軽く怒鳴ったのにも関わらず、無反応な淳に調子を狂わされたのか、亮はため息を吐きながらベンチにもたれかかった。
「……花火したいなぁ」
「はぁ?」
唐突にこぼれた淳の言葉に、亮は起き上がって淳の顔を覗きこむ。淳は特に気にするわけでもなく、ぼんやりとしつつ、先ほど買ったココアシガレットの封を解いていた。小袋を破いて、シガレットを一本取り出す。それをくわえると、呆気に取られていた亮が動き出した。
「いや、意味わかんねぇよ。お前、俺の話ちゃんと聞いてたんだろうな」
掴みかからん勢いの亮に、淳からではなく、その後ろから声がかかる。
「いいな、花火。俺も久しぶりにやりてえな」
突拍子のない淳の言葉に賛同したのは圭太だった。いつの間にか入口の方まで来ていたらしかった。はあ、と再び声を荒げる亮は圭太を見て、お前誰だよと目つきを鋭くさせる。
「俺は淳の友だちだ。あんたのことも、新聞とかで知ってる」
それ聞いて、亮の瞳はいっそう鋭くなった。亮は、淳がいることでいつもコンクールで二位だったのだ。新聞には順位とともに名前が掲載される。亮は、それに拘っていた。

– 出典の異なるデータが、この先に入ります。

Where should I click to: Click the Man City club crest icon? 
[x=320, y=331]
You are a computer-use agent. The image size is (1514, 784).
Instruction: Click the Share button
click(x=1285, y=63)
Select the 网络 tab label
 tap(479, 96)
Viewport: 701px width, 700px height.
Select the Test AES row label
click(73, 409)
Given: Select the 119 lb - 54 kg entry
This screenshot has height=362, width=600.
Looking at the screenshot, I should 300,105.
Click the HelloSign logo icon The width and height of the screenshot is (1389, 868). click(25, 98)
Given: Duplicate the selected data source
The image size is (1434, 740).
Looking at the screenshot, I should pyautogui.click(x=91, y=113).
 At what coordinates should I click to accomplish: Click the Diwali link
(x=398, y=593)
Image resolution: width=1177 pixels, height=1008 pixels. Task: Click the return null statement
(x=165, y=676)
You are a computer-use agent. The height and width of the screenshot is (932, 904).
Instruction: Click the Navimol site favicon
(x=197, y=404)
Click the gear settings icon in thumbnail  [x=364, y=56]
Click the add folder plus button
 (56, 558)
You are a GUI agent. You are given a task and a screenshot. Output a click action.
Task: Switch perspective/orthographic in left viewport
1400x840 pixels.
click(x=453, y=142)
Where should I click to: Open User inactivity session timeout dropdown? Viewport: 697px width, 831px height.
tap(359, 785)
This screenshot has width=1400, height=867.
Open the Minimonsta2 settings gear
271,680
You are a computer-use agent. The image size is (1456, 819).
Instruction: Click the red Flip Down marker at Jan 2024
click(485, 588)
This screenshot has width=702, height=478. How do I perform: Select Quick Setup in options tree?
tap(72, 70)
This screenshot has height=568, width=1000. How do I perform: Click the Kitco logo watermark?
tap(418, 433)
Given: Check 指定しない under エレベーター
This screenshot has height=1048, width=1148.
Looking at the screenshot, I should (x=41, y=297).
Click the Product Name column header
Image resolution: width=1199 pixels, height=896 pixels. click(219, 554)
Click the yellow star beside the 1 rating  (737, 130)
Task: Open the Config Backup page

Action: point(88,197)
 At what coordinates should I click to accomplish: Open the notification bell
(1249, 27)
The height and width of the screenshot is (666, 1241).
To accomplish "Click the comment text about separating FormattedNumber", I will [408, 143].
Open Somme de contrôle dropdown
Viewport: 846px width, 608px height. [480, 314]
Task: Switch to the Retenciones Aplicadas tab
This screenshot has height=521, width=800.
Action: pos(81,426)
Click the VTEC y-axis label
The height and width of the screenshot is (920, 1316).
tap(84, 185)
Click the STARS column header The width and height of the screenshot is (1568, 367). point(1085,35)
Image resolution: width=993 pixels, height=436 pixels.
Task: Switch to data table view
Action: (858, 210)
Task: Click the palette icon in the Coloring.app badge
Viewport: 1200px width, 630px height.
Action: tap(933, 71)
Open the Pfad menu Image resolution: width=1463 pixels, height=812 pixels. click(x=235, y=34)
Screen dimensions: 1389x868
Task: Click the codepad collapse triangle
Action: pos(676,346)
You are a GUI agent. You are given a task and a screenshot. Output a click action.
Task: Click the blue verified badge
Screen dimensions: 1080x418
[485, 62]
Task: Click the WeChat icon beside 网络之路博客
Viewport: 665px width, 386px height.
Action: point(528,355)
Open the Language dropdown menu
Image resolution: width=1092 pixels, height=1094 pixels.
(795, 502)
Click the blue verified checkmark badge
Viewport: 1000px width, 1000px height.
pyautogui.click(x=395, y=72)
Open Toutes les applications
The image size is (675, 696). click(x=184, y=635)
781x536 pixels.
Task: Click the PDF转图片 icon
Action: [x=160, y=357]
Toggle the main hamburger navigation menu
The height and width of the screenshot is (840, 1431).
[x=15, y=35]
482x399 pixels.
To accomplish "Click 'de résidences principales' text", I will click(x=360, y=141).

「淳は、今は休憩してるところなんだ。誰にでも、うまくいかない時ってあるだろ? 淳はまさに今それなんだよ。だから今は、そっとしておいてくれよ」
恐らく荒々しい亮の声を聞きつけ、心配して助け舟を出してくれたのだろうと淳は察する。圭太とは小学一年生の時からの付き合いだが、こういう時にうまく気を回してくれる相手だった。
だが亮も引く様子は見せない。
「そんなもん休憩じゃなくて逃げだ。描けなくても描かなきゃ腕は鈍るし、感性は腐ってくんだよ。関係ねえやつが口出しすんな」
亮の言うことももっともだ、と淳は両者の間に挟まれながらそう思った。スランプになんて誰でも陥るだろうし、それを抜け出すために誰もが努力をする。それは結局、そのこと自体をやり続けることでしか解決しないのだ。もちろんそんなことは、淳にもわかっている。
「……盗難事件の絵、もちろん覚えてるよな」
亮は声を低めて、淳に視線を落とした。淳はその視線を感じながらも顔を上げることはなく、地面を見つめたままで頷いた。忘れるはずがない。四年前、淳がまだ小学三年生だった頃のことだ。祖母のために描いた絵が、盗まれてしまうという事件が起こったのだ。